We run a product based upon the Agents SDK. We were really looking forward to GPT-5. We got approved for it in the API and……it simply doesn’t work.

Some examples

  • Requests that 4.1 got right (What is the weather Tuesday night → Call to our weather Agent), GPT-5 asks for clarification (What Tuesday do you mean?). Our system context includes the current date, time, and timezone (and location).
  • It sometimes say it’ll call a tool and then doesn’t. (4.1 - Get me the price of TSLA. Calls our stock Agent and fetches the price. GPT-5 - “I’ll fetch you the price of TSLA!” but never actually calls the tool).
  • Other times GPT-5 calls a tool with the wrong function parameters resulting in an error. This happens less but it does happen.
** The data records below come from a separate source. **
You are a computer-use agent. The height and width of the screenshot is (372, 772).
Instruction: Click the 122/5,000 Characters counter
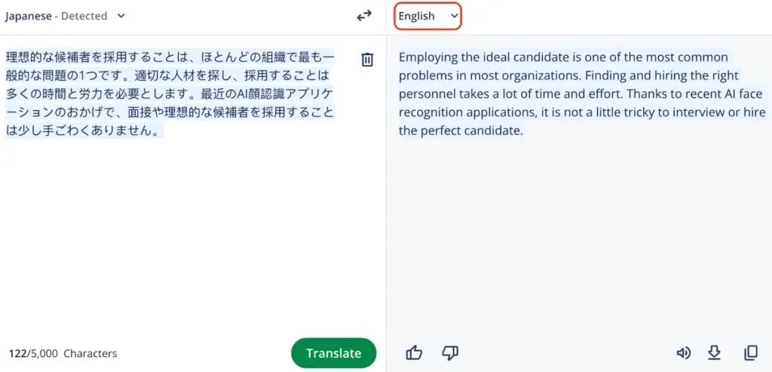coord(63,353)
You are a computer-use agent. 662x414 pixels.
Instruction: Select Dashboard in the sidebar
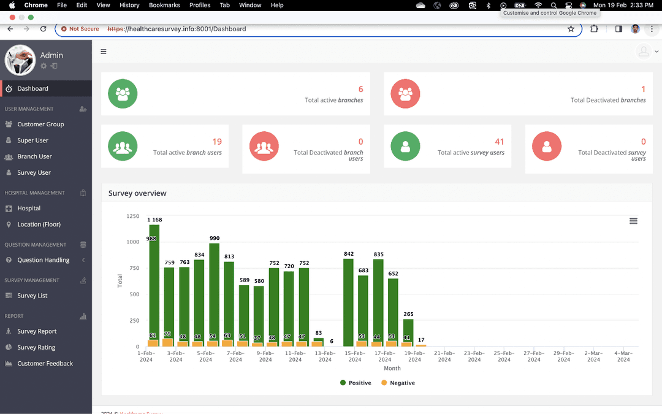click(32, 88)
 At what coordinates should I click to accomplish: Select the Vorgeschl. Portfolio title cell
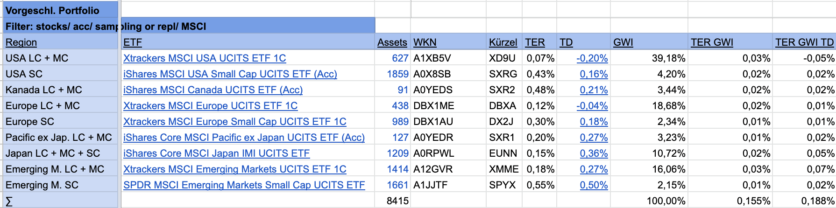pyautogui.click(x=52, y=10)
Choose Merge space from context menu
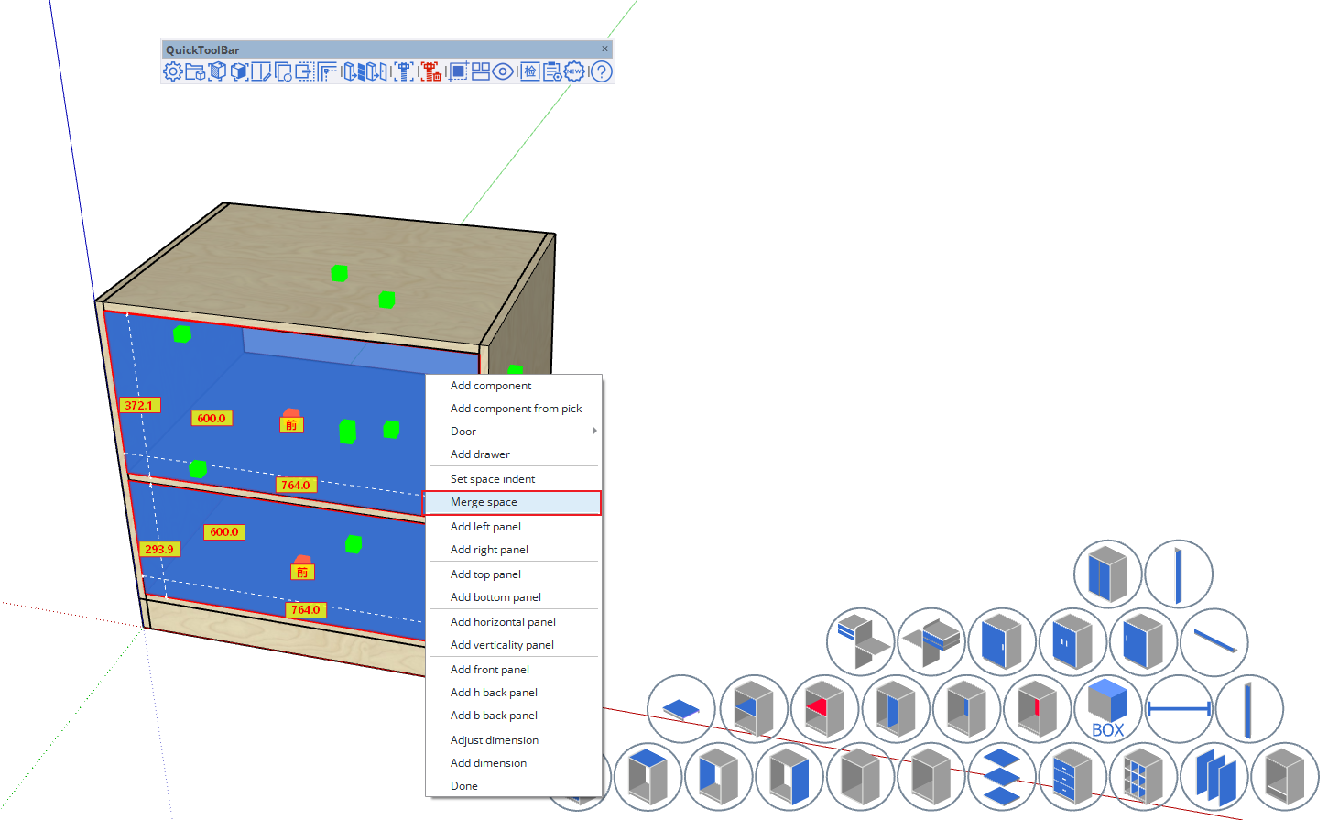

GPT-5 makes our product useless when we’ve never had any problems with 4.1. I posted about this on the Agents SDK Github and several other people confirmed that GPT-5 essentially breaks tool calling.

Have you had similar issues? What do we do about this? It is noticeably faster which is good but it just doesn’t work.

If I had to guess, this is due to the router sending us to smaller models. 4.1-mini and 4.1-nano exhibit similar problems which is why we don’t use them. But GPT-5 just constantly fails.

Running into the same issues here. Tool calling breaks. The behavior is also unpredictable
Where you able to solve this?

No. OpenAI’s own engineers on GitHub said to keep using 4.1 until they fix 5.

I am experiencing the same issue. changed model from 4.1 to gpt-5 and absolutely nothings works. speacialy with stream: true. will keep 4.1 for the moment.

Can you please share the github link?

where should we expect an announcement when this is fixed?

Hey is this issue fixed?
I am also having some issues about gpt 5.Not sure its on me or on the agents sdk though.

I also want to chime in that this is a critical issue for us. We have a ground transportation booking app and GPT-5 fails to call our booking function, and even hallucinates the confirmation #. GPT 4.1 works flawlessly. At this point, we cannot consider using GPT-5 in a mission critical setting.

No longer seeing the tooling issues with 5.2 which was just released.